Just a point of order.  1.5M cycle lanes mean nothing, the Highway Code states that the distance between the cyclist and the car (driven by someone) must be at leat 1.5M.....nothing to do with width of a cycle lane.  Where ever you are on the road the driver needs to pass at least 1.5M away from you! 

As far as I am aware the 1.5M "Space" is from the bit of the cyclest furthest out from the kurb.

So I will ask a question. "What has a 1.5M (Other widths are available) bike lane got to do with anything?"

Avatar
wtjs replied to Pedal those squares | 1 year ago
0 likes

So I will ask a question. "What has a 1.5M (Other widths are available) bike lane got to do with anything?"

Nothing. The only function of those dangerous and useless lanes is to legitimise vehicles passing you with any amount of clearance they choose, including zero or less than zero if they hit you with the mirror

1.5M cycle lanes mean nothing, the Highway Code states that the distance between the cyclist and the car (driven by someone) must be at least 1.5M.....

Unfortunately, as The Filth never tire of gleefully crowing over, there is no 'must' involved- and even if there is, such as in the HC sections concerning red traffic light signals, the police don't bother with the law anyway and just write off the offences with 'well, everybody does it'. Regular readers will know that Lancashire Constabulary was too busy to make any response to this Archway of Fleetwood bus AR12 WAY, because of their policy that cyclists who can't even be bothered to get killed or seriously injured deserve all they get

 

Avatar
Awavey | 1 year ago
5 likes

has anyone ever seen a 1.5metre cycle lane...like ever ?

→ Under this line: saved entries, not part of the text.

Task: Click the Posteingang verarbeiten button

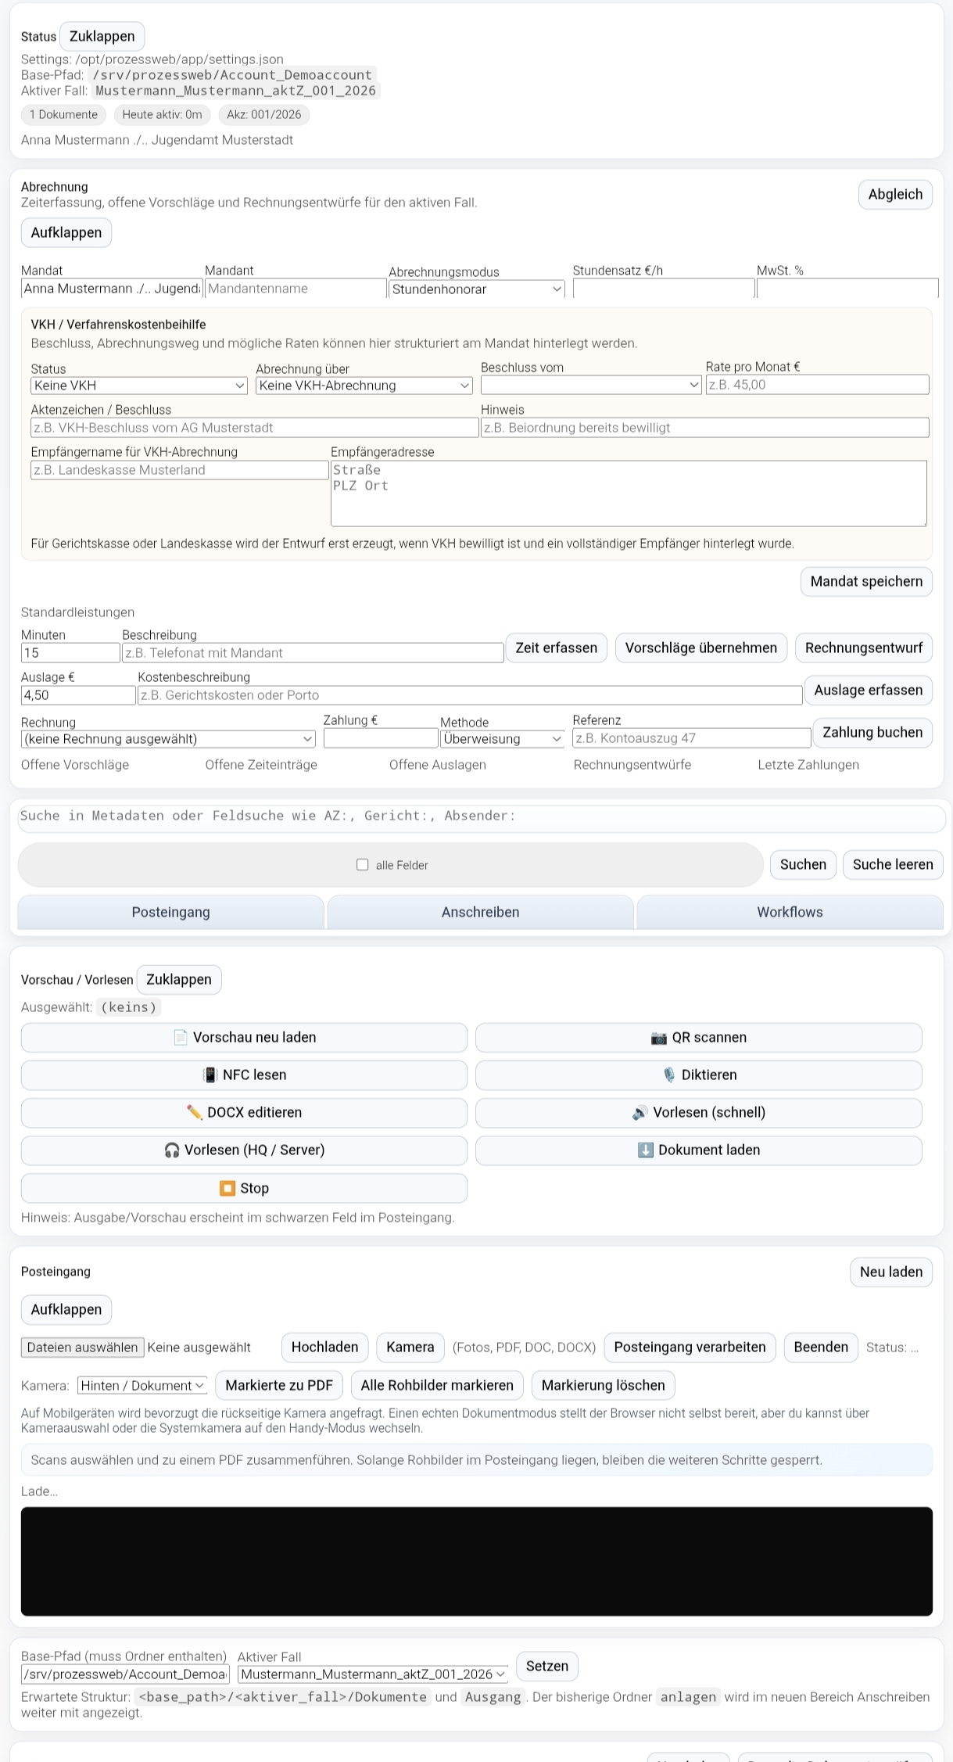Action: click(x=690, y=1347)
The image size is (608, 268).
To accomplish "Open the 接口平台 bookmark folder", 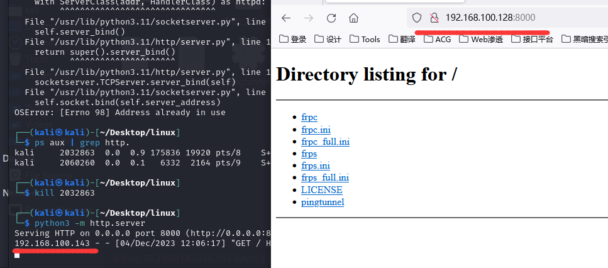I will pos(532,39).
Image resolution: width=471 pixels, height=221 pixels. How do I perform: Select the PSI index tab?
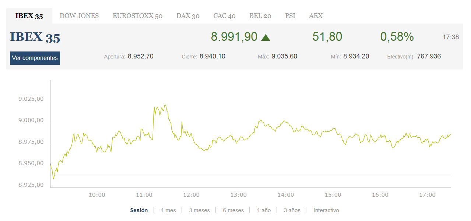(290, 16)
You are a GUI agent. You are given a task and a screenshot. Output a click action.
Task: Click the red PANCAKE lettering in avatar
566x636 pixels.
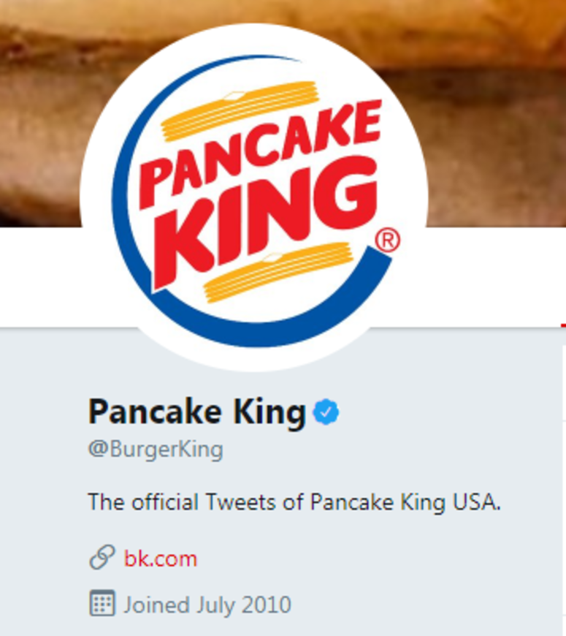coord(259,154)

even in the unanimously approved by councillors, 1500 page, East Suffolk cycling & walking strategy that claims to follow LTN 1/20.  I dont recall any 1.5 metre cycle lanes being proposed.

Avatar
geomannie 531 replied to Awavey | 1 year ago
8 likes

Depressing familiar. This image shows the 1m wide, car door zone cycle lane I am asked to use every day ☹️.

Avatar
BalladOfStruth replied to Awavey | 1 year ago
6 likes

None that I've ever seen are that wide. With the exception of some utterly shite mixed-use paths, the only cycling infra on my old commute was ~200m of cycle-lane that - although I don't know exactly how wide it was - was narrower than the handlebars on my flat-bar BMC and only just wider than my drop-bar bikes.